Idea ID: 2828834

Notification that the CA is going to expire

Status: Under Consideration

Under Consideration

See status update history

IDM Certificate Authority had expired. This meant that any items using certificate authentication, including many of our jobs and the Remote Loaders (connections from IDM to AD, 360, and ACF2) were no longer working .

There was no notification that the CA was going to expire. It would be nice to have a notification that the CA is getting ready to expire. 



  • the CA expiration date is unfortunately not a separate attribute on the CA itself. It is available if you wish to parse out the dates from the Certificate(s) on the CA, just not exposed in a separate attribute at this time.

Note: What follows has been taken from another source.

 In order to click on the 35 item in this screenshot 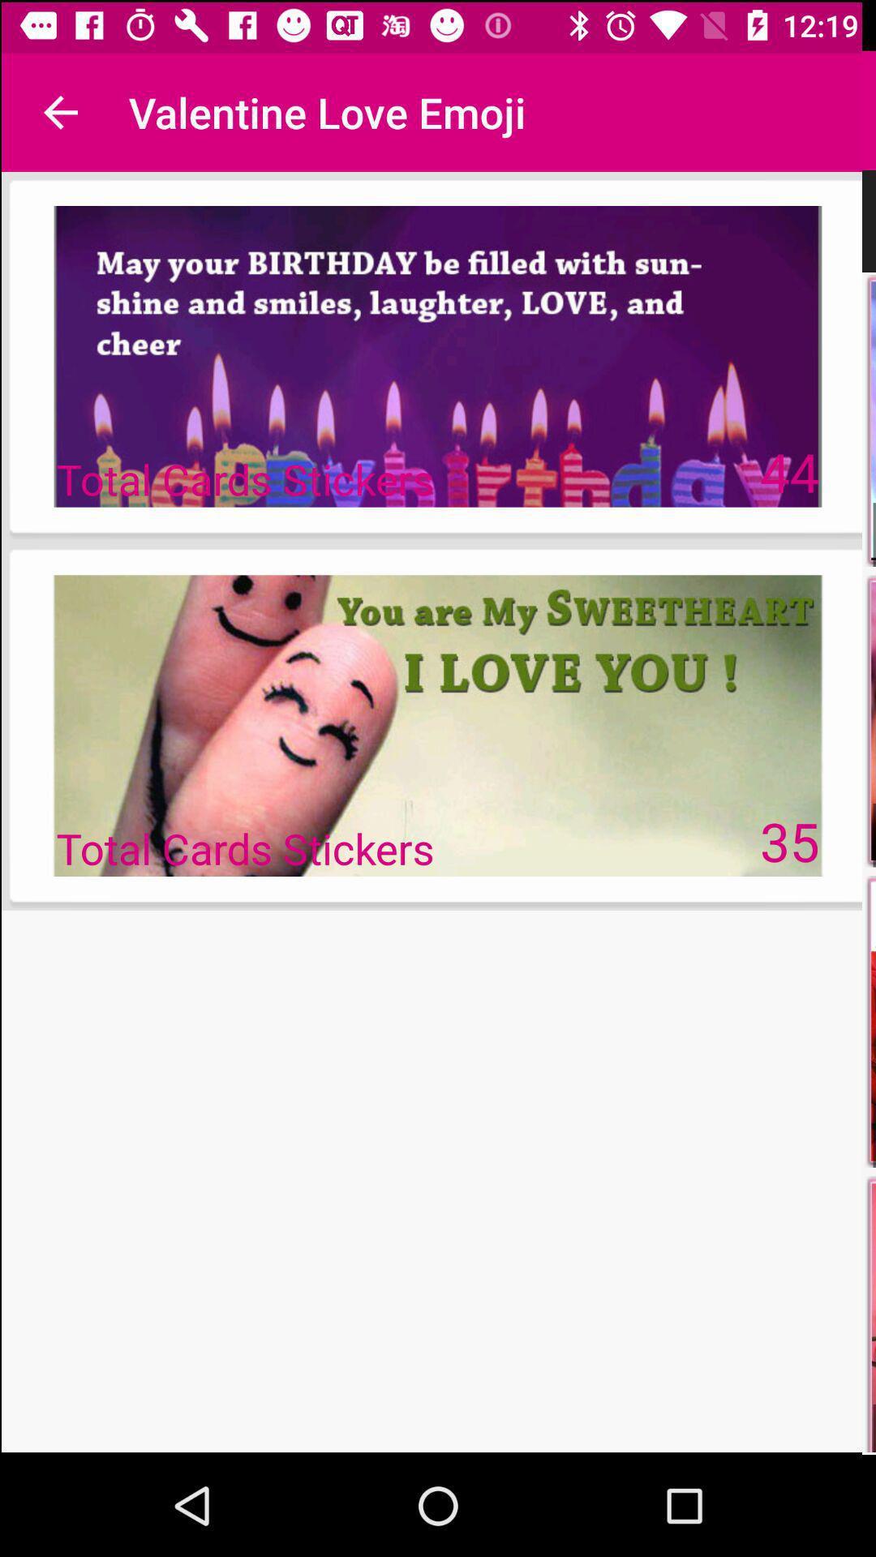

    The date values are exposed in separate attributes on the Certificate object and those attributes are added/updated by the PKI Health Check process.

    A quick solution might be adding the attributes "NDSPKI:Not After" and "NDSPKI:Not Before" to the CA object (class=NDSPKI:Certificate Authority), just like they are on the Certificate objects (class=NDSPKI:Key Material). The "NDSPKI:Public Key Certificate" attribute has the full Certificate including the valid dates embedded does exist on both object classes.

    There is also the NDSPKI:Public Key Certificate EC that may come in to play these days as well.

  • The CA expiration date is an attribute on the object. You can read it from an LDAP search.